Cela fait des années que je voulais découvrir le Ravin de Corboeuf que l'on surnomme le "Colorado auvergnat". Ce canyon profond de plusieurs dizaines de mètres, est désormais un site protégé et classé depuis 2013. Nous y sommes allés il y a quelques semaines, à la fin de l'été.
Ce lieu emblématique de la région de l'Emblavez est situé en Haute-Loire près de Rosières, un petit village qui doit sa notoriété à ce superbe vallon creusé par l'érosion durant des millions d'années dans des argiles multicolores. Ce nom "Emblavez" vient du verbe "emblaver" qui signifie "semer le blé" car la plaine possède un sol riche, parfait pour leur culture.
Plusieurs itinéraires faciles sont proposés pour admirer les magnifiques paysages. Le parking se situe à Rosières près de l'ancienne gare et de la gendarmerie.
De là, il faut emprunter la voie verte qui est l'ancienne voie ferrée qui reliait Firminy_ le Puy-en-Velay. Cette voie ferrée ouverte en 1839 a été complétée par une ligne locale passant par Rosières qui a été mise en circulation en 1890 et était utilisée aussi bien pour les voyageurs que pour les transports de marchandise. Mais suite à un grave accident de déraillement, ayant fait de nombreux blessés et morts, la ligne ferme en 1952. Elle a été récemment transformée en voie verte.
Cette voie que l'on appelle aussi localement le "sentier de la Galoche", monte tout doucement sous les arbres. Elle porte ce nom car les ouvriers qui ont construit la ligne dans ce coin reculé du Velay, étaient chaussés de galoches. Ce chemin va directement jusqu'à un petit hameau que je vous montrerai dans mon prochain article.
Au niveau du viaduc, entièrement bâti en basalte provenant des prismes d'une coulée proche du hameau de Chastel, nous traversons un petit ruisseau, le rasa qui est le ruisseau principal qui traverse le ravin pour se jeter ensuite dans la Suissesse, un affluent de la Loire. Nous profitons du paysage : déjà au loin on devine le Ravin derrière les arbres. Il doit être davantage visible de là en plein hiver quand les arbres ont perdu leurs feuilles.

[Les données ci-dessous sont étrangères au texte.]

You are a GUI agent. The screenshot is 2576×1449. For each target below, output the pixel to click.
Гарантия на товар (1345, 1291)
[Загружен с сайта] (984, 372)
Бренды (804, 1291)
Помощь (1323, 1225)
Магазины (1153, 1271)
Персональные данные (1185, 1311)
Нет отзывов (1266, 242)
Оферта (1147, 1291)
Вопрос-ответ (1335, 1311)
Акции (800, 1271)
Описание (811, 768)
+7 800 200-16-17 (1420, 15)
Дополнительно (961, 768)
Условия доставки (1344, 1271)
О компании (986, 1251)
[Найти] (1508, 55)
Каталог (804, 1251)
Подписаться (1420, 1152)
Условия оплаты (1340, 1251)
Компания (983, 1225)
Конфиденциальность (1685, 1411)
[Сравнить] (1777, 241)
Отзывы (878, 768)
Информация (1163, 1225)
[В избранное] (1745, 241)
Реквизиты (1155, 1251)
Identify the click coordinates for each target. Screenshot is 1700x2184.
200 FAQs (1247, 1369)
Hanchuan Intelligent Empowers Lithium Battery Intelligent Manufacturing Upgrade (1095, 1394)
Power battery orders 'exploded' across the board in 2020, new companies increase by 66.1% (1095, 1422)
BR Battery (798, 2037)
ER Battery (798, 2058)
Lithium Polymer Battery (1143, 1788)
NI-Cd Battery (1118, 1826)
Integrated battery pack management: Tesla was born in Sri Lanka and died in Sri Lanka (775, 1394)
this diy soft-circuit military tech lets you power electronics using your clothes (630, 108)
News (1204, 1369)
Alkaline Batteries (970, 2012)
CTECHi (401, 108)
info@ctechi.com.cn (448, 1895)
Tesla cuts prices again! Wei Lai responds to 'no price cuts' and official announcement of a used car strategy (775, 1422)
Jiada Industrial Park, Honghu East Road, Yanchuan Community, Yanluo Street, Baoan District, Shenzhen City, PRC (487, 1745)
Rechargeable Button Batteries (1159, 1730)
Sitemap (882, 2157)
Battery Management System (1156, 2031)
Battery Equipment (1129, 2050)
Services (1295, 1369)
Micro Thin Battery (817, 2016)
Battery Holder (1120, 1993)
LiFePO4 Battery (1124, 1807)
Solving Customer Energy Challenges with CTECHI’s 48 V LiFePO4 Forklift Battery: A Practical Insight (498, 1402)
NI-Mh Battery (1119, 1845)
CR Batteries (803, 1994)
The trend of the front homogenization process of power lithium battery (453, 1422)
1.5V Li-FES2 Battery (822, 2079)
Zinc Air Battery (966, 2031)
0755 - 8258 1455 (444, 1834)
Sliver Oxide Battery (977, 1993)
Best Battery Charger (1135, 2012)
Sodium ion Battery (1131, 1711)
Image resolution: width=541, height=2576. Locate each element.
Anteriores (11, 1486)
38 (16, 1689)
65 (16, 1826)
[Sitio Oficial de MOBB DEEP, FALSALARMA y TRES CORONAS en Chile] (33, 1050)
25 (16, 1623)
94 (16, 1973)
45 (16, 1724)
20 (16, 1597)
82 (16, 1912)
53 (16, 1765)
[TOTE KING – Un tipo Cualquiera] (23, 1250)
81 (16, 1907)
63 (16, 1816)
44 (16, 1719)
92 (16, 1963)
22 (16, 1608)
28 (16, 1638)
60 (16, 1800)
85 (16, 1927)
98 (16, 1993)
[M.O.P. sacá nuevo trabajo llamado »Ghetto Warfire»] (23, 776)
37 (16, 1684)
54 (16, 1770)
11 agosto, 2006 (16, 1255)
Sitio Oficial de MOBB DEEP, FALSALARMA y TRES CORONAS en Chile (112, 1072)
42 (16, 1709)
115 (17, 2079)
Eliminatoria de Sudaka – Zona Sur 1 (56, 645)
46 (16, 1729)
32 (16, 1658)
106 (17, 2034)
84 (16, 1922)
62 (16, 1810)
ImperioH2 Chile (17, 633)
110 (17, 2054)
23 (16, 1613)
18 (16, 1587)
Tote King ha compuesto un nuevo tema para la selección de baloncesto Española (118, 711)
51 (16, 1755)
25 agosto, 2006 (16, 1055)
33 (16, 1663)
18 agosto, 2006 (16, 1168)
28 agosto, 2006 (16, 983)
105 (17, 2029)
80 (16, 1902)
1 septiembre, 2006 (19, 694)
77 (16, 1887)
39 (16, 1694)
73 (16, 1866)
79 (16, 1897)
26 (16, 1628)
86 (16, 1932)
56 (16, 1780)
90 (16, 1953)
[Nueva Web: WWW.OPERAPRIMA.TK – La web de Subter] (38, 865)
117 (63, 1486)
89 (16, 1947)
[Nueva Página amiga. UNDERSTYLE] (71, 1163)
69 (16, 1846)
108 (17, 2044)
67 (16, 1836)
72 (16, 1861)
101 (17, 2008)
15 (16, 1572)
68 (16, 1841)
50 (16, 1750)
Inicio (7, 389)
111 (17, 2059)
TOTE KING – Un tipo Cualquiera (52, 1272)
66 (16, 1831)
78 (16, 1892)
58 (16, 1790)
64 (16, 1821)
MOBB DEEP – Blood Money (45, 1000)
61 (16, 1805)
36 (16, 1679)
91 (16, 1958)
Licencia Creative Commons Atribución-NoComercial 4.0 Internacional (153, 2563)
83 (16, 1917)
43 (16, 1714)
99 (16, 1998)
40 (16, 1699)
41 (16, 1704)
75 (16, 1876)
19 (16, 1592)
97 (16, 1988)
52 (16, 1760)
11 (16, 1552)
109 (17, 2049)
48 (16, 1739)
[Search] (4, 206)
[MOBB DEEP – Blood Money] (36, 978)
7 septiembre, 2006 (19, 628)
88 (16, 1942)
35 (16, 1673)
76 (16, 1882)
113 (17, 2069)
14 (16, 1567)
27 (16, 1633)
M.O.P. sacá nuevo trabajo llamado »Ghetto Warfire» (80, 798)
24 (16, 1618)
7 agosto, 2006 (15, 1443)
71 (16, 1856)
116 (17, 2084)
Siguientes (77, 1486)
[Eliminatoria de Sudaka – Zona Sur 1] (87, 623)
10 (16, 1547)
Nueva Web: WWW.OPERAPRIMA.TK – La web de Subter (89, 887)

Au lieu d'aller directement au hameau de Chastel, en suivant la voie verte, nous avons choisi, juste après le viaduc de tourner à gauche pour prendre un sentier ombragé qui grimpe fort par endroit mais borde le ravin de Corboeuf au plus près. Ce sentierlà n'est pas accessible en poussettes et il vaut mieux avoir de bonnes chaussures car il est par endroit assez caillouteux.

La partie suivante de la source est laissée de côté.